### SELECTED TEXT
If you want to make sure your skills aren’t obsolete too soon, then you need to do a little forward thinking. You need to start thinking today how you can make sure that you’ll get hired into a job tomorrow.
1. Choose a Sector That Will Be More in Demand in Future
The UK government, under the auspices of the Commission for Skills and Employment, has produced a guide which predicts ten areas of likely future job growth in the UK. The report, based on research and insights from experts in government, education and business, doesn’t promise to predict the future, but it does provide a starting point. Choose one of the sectors highlighted here and you’re moving into a growth area, meaning it’s more likely you’ll get hired. Happy days.
To compile this short list of forty top jobs for the future, the Commission for Skills and Employment looked at likely future job opportunities, average pay, and business needs caused through current and predicted skills shortage. Naturally there is a limit to the amount that anyone (even the government) can truly gaze into the crystal ball - but if you have a really open mind, check out the report, and try one of these areas.
The report predicts an increased need, for example, not only for scientists, but for managers of research and development, and engineers across mechanical, design and development areas. IT is a more difficult area to predict, but it will certainly grow, according to the report. Highlighted roles include Programmers and Software Developers, Specialist Managers, Web Designers and Developers, and Analysts.

### DATA PROVIDED

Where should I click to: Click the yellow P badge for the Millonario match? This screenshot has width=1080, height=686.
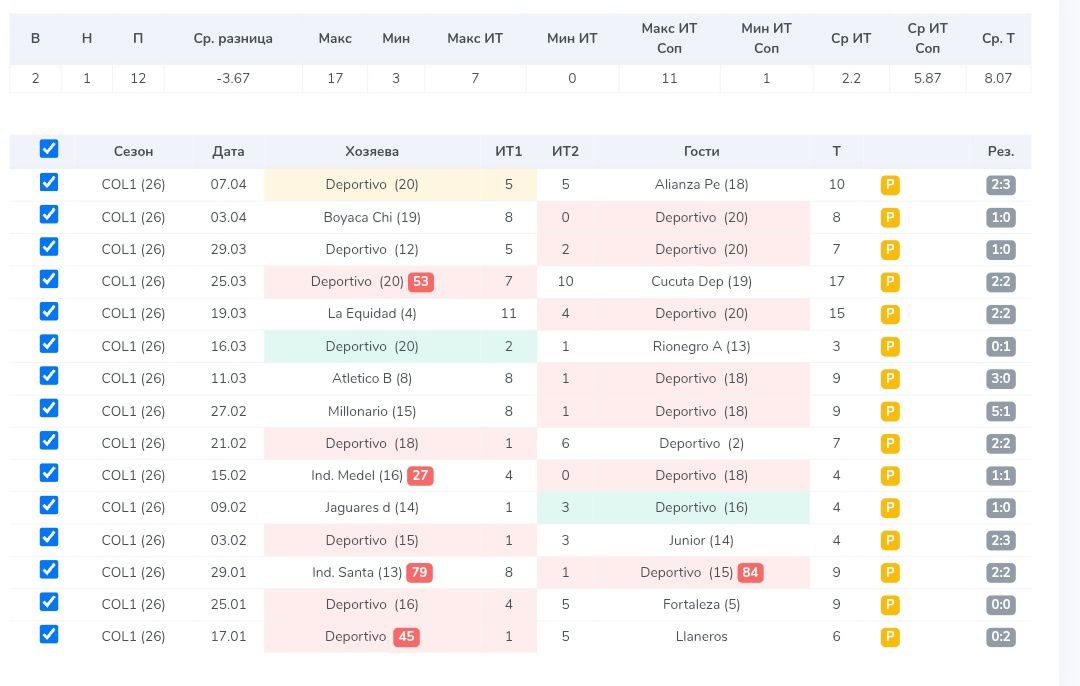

### YOUR TASK
Decide whether each statement agrees with the text on future job sectors. Answer yes or no for each, and quote the exact words of the text that decide it. (a) The guide predicts ten areas of likely future job growth in the UK. (b) The report promises to predict the future. (c) According to the report, IT is an easy area to predict.

### SOLVED PROBLEM
(a) Yes: "has produced a guide which predicts ten areas of likely future job growth in the UK"
(b) No: "doesn’t promise to predict the future"
(c) No: "IT is a more difficult area to predict"